**Given problem**
Edit the entries from the line with "representative [478, 976]" to the line with "during (445, 710)", replacing "decline" with "increase" and leaving everything else unchanged.

--------------------

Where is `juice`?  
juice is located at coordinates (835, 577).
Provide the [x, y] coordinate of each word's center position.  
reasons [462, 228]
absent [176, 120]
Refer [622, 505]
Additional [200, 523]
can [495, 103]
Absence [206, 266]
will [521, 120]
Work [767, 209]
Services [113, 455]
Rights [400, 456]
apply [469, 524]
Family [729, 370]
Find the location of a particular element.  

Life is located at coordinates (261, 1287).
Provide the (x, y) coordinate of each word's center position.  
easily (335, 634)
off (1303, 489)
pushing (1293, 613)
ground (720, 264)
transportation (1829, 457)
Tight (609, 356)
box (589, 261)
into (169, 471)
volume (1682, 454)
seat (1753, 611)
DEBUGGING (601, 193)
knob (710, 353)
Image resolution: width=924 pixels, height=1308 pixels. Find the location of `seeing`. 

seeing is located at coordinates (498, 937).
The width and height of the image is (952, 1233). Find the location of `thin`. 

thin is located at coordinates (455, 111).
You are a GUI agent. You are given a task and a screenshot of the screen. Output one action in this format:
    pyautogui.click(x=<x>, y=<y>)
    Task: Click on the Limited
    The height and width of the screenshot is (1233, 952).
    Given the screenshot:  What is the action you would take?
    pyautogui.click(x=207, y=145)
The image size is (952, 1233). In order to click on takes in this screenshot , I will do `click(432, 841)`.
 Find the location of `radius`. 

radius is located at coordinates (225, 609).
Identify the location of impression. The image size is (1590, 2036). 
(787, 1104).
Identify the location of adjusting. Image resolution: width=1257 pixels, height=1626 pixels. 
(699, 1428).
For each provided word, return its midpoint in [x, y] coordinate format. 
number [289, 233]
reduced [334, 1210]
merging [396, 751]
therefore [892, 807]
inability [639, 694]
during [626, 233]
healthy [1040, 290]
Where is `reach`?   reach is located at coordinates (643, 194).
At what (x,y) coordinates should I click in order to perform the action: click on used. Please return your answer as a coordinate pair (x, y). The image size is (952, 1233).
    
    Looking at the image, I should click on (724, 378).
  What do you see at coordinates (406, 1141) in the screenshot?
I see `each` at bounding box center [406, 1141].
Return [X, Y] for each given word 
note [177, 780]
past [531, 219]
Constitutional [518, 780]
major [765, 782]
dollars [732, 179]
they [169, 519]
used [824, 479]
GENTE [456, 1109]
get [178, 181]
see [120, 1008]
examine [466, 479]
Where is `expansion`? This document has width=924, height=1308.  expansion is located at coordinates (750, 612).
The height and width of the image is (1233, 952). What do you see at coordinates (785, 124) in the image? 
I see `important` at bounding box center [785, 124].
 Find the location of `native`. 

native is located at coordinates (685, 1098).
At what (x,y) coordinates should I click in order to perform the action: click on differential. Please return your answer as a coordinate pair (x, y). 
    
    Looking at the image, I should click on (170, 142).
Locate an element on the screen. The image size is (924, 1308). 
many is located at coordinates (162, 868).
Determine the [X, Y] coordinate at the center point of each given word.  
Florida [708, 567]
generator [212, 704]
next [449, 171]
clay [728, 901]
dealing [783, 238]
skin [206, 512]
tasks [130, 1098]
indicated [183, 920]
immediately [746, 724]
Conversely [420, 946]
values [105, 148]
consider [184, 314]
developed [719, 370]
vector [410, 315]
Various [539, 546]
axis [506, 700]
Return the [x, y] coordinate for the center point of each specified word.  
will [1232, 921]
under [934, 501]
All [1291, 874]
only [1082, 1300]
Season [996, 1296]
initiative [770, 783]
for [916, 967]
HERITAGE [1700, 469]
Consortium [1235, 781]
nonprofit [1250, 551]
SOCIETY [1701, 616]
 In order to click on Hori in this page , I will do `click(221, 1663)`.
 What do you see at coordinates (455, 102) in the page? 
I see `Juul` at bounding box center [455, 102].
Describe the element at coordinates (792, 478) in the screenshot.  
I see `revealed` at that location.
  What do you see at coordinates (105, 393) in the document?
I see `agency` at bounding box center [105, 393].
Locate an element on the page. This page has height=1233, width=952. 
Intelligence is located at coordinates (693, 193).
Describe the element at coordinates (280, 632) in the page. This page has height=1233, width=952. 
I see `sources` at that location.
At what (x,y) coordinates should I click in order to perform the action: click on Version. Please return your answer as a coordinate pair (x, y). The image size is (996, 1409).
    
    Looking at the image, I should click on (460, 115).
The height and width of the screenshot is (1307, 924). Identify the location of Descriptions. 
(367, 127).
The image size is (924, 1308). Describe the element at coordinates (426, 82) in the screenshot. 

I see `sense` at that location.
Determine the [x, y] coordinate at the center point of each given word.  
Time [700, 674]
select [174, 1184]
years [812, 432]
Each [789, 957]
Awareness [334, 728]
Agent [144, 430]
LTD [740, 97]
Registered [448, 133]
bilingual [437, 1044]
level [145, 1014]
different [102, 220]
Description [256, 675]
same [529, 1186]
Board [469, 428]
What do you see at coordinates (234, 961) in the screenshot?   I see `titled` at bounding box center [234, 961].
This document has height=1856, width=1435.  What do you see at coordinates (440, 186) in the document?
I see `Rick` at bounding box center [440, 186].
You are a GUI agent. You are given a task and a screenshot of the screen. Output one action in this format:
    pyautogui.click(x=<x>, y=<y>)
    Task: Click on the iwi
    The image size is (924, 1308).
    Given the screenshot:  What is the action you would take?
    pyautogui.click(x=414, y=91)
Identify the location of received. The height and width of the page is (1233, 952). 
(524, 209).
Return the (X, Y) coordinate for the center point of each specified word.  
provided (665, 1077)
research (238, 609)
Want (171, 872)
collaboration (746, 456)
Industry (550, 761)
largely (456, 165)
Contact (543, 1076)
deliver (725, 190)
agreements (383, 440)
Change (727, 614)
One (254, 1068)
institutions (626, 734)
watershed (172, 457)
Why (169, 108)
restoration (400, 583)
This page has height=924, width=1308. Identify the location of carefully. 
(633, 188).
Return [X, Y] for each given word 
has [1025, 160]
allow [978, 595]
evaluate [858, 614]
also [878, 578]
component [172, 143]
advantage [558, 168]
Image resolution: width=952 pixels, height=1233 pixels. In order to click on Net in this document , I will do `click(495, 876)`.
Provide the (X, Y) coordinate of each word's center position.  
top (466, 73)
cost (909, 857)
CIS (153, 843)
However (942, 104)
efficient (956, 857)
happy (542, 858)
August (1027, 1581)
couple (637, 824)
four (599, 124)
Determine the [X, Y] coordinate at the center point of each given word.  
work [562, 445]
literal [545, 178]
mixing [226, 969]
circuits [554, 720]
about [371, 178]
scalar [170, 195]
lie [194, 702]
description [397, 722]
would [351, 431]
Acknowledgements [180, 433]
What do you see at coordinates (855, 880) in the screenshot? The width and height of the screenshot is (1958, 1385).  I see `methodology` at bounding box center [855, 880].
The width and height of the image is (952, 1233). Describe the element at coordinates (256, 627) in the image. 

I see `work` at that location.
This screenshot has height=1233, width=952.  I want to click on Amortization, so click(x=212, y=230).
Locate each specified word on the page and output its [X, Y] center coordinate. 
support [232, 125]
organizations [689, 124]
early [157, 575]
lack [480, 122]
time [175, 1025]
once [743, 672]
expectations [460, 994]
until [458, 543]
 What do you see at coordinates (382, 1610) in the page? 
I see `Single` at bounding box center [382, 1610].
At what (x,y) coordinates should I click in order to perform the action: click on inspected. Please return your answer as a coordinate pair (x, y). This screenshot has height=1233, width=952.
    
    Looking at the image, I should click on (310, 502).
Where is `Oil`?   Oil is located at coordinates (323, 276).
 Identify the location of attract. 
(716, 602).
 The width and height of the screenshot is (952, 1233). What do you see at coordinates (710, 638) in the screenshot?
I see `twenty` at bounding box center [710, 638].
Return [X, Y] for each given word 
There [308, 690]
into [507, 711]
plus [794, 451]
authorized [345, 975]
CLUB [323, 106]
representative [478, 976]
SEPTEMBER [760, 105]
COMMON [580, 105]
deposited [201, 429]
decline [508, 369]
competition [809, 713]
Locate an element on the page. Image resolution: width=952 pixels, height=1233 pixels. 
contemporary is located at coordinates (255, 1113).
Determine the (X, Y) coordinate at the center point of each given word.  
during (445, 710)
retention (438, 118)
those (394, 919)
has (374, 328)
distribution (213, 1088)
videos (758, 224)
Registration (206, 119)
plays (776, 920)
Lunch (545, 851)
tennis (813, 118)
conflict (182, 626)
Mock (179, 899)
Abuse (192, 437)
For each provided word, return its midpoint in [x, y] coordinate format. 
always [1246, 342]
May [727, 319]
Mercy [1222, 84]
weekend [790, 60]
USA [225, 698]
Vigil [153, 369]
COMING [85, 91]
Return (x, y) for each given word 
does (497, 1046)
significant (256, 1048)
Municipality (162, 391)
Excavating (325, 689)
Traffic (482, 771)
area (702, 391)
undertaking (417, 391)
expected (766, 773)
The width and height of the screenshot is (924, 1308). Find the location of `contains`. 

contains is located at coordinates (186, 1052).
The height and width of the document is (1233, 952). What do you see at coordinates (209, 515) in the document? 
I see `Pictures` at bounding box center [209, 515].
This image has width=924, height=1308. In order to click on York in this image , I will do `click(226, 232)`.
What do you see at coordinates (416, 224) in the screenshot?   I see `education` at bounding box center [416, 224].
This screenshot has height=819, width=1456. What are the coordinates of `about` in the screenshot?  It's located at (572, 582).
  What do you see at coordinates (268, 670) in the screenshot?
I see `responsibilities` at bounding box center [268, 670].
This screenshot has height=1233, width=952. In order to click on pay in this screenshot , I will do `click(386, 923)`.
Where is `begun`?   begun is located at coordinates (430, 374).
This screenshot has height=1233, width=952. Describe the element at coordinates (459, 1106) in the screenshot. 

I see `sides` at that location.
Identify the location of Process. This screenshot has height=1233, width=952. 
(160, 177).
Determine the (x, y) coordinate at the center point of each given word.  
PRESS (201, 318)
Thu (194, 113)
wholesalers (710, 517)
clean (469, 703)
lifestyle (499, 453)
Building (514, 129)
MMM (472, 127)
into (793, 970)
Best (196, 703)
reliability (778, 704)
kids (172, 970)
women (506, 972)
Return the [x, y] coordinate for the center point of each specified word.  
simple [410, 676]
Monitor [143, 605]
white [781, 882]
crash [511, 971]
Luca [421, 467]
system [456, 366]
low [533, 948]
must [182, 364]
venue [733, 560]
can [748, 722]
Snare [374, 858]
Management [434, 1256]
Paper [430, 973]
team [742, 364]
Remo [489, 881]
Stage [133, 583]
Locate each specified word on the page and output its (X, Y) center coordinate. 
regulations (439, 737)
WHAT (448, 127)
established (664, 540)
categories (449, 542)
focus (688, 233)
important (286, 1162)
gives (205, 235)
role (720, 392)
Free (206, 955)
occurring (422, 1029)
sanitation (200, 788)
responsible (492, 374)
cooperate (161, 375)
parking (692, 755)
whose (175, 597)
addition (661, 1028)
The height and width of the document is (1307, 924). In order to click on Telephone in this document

--------------------

**Written answer**
representative [478, 976]
SEPTEMBER [760, 105]
COMMON [580, 105]
deposited [201, 429]
increase [508, 369]
competition [809, 713]
Locate an element on the page. Image resolution: width=952 pixels, height=1233 pixels. 
contemporary is located at coordinates (255, 1113).
Determine the (X, Y) coordinate at the center point of each given word.  
during (445, 710)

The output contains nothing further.